Records from a data collection:

__________

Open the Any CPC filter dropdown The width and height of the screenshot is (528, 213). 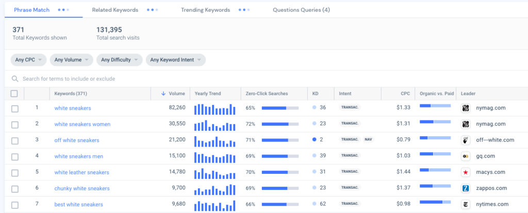29,60
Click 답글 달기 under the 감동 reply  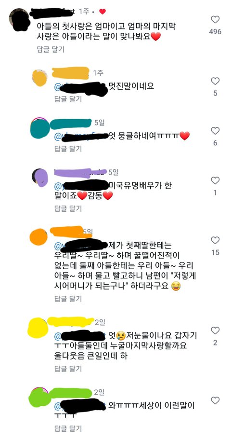pyautogui.click(x=68, y=208)
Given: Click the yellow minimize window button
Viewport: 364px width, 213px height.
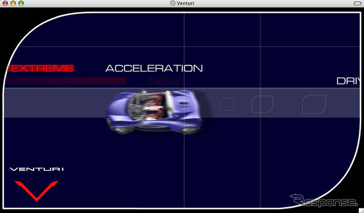Looking at the screenshot, I should pos(13,3).
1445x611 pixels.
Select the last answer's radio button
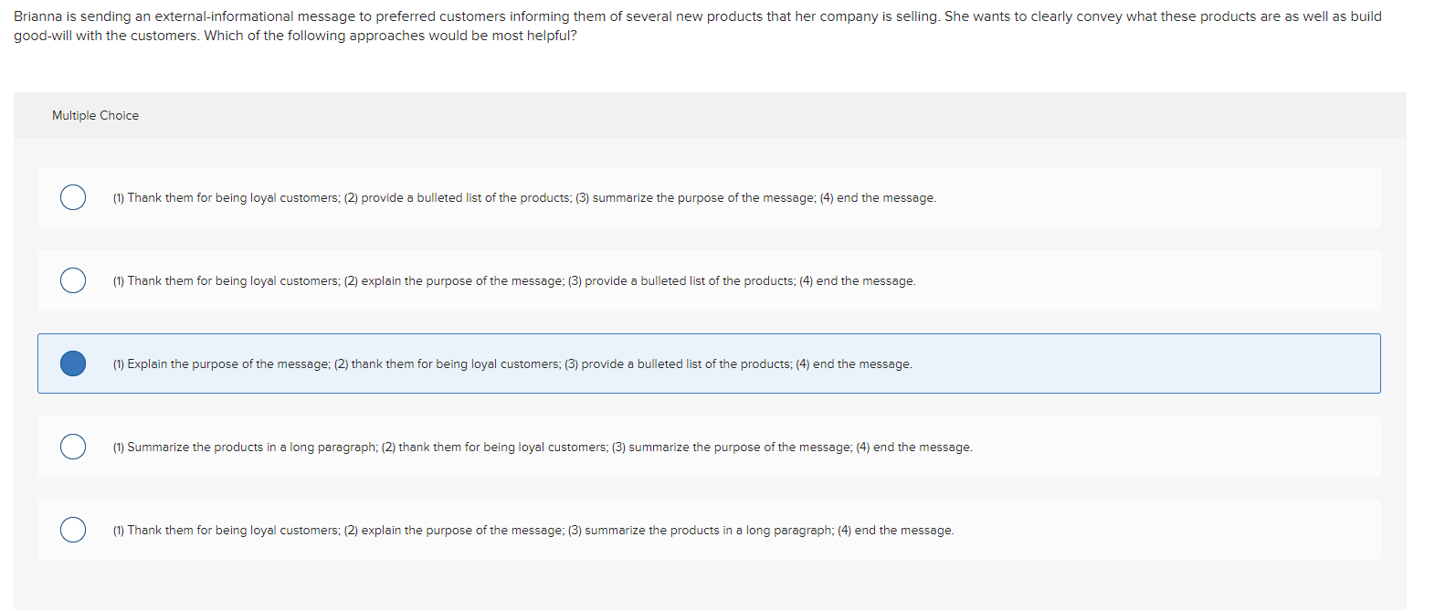coord(73,530)
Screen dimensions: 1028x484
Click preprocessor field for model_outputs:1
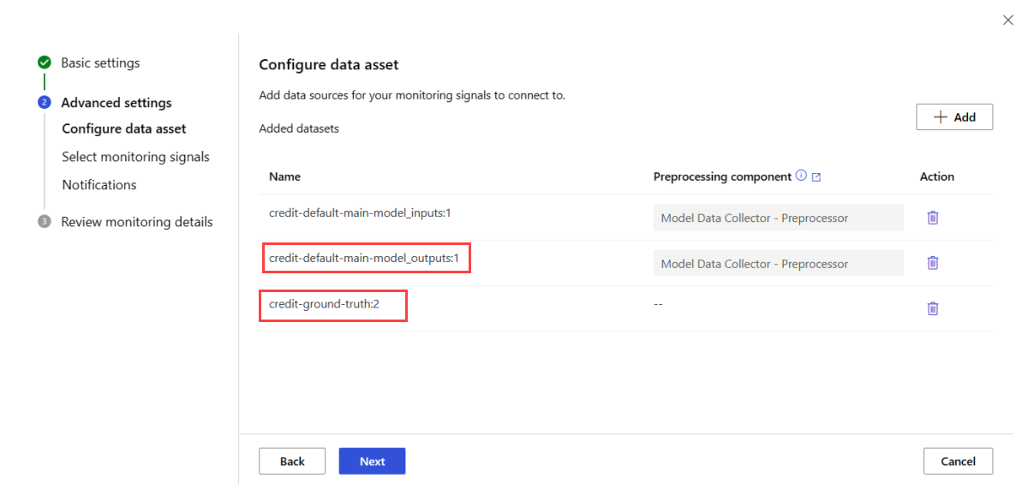coord(778,263)

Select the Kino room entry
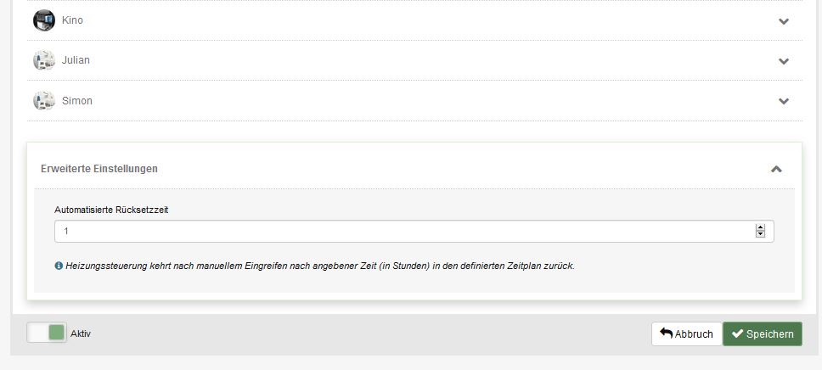pyautogui.click(x=414, y=20)
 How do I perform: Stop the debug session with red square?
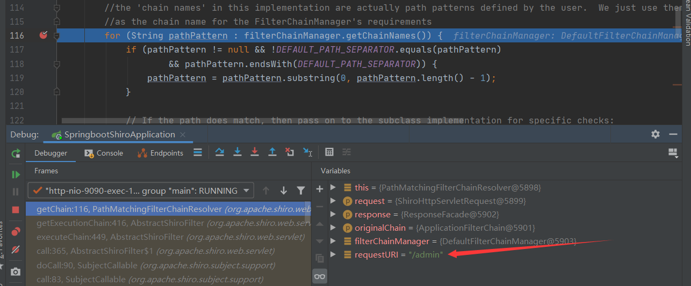[16, 210]
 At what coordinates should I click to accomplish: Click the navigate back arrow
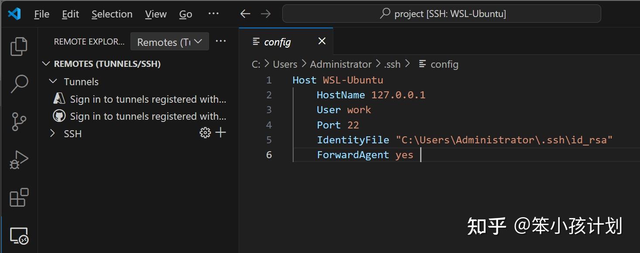(x=245, y=14)
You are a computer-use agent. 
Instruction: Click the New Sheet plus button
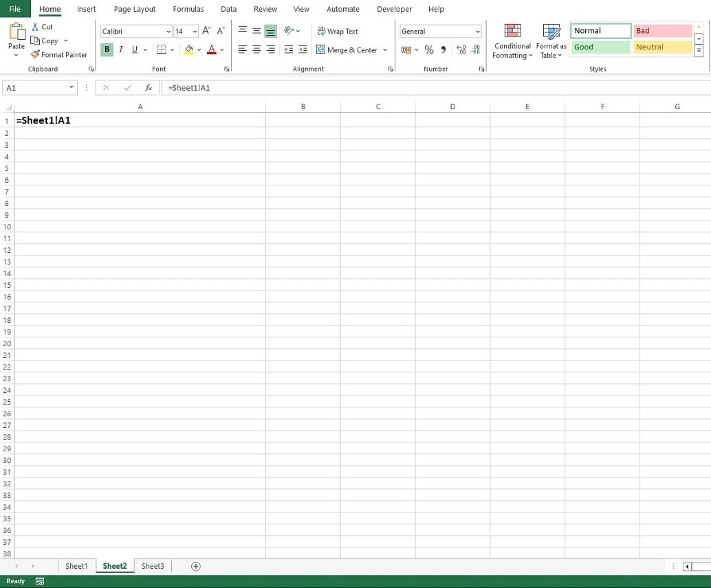(195, 565)
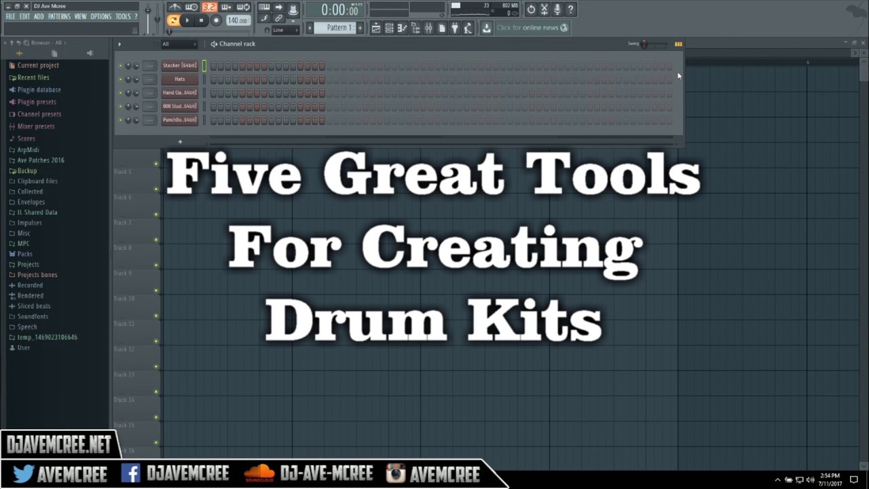The image size is (869, 489).
Task: Activate the first step of the Stacker channel
Action: pos(213,65)
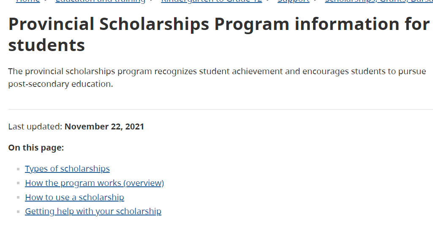Click the 'On this page:' label
Viewport: 433px width, 226px height.
coord(36,148)
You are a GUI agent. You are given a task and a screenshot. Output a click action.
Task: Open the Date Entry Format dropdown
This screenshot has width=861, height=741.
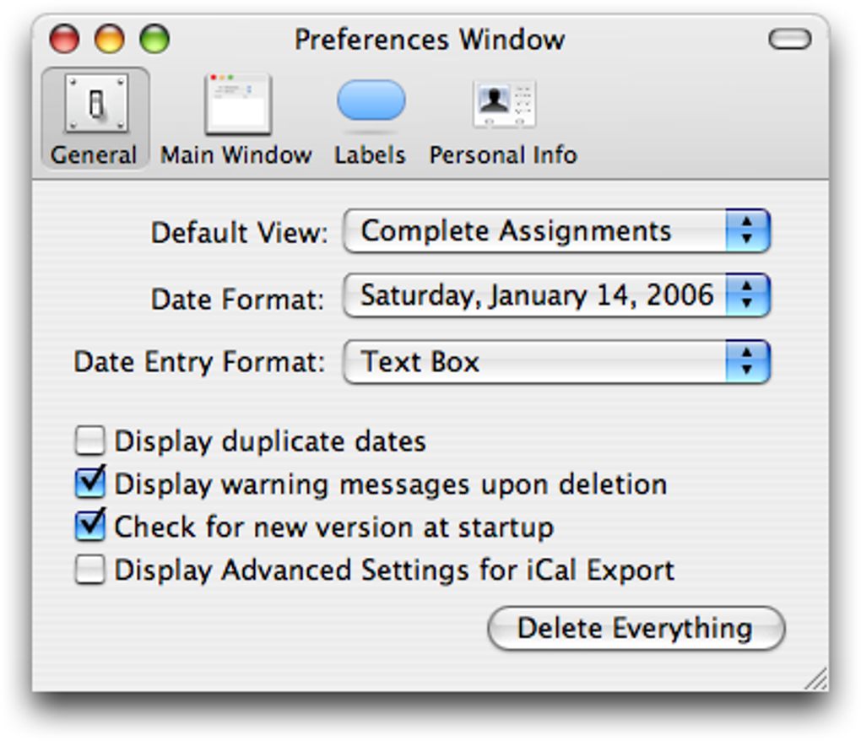[x=556, y=362]
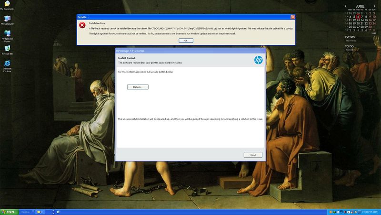Launch Internet Explorer from desktop
Viewport: 381px width, 215px height.
pos(7,64)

__________

▶ **Task objective**: Give back the lines from the one containing "Screen dimensions: 1028x484" through the last line of the records above exactly as they appear, both included, and no pictures.

▶ **Written reply**:
Screen dimensions: 1028x484
Click preprocessor field for model_outputs:1
coord(778,263)

Select the Kino room entry
pyautogui.click(x=414, y=20)
 How do I perform: Stop the debug session with red square?
[16, 210]
 At what coordinates should I click to accomplish: Click the navigate back arrow
(x=245, y=14)
You are a computer-use agent. 
Instruction: Click the New Sheet plus button
(195, 565)
The image size is (869, 489).
Task: Activate the first step of the Stacker channel
Action: pos(213,65)
Click the 'On this page:' label
Viewport: 433px width, 226px height.
coord(36,148)
You are a GUI agent. You are given a task and a screenshot. Output a click action.
Task: Open the Date Entry Format dropdown
This screenshot has width=861, height=741.
[x=556, y=362]
Launch Internet Explorer from desktop
Viewport: 381px width, 215px height.
pos(7,64)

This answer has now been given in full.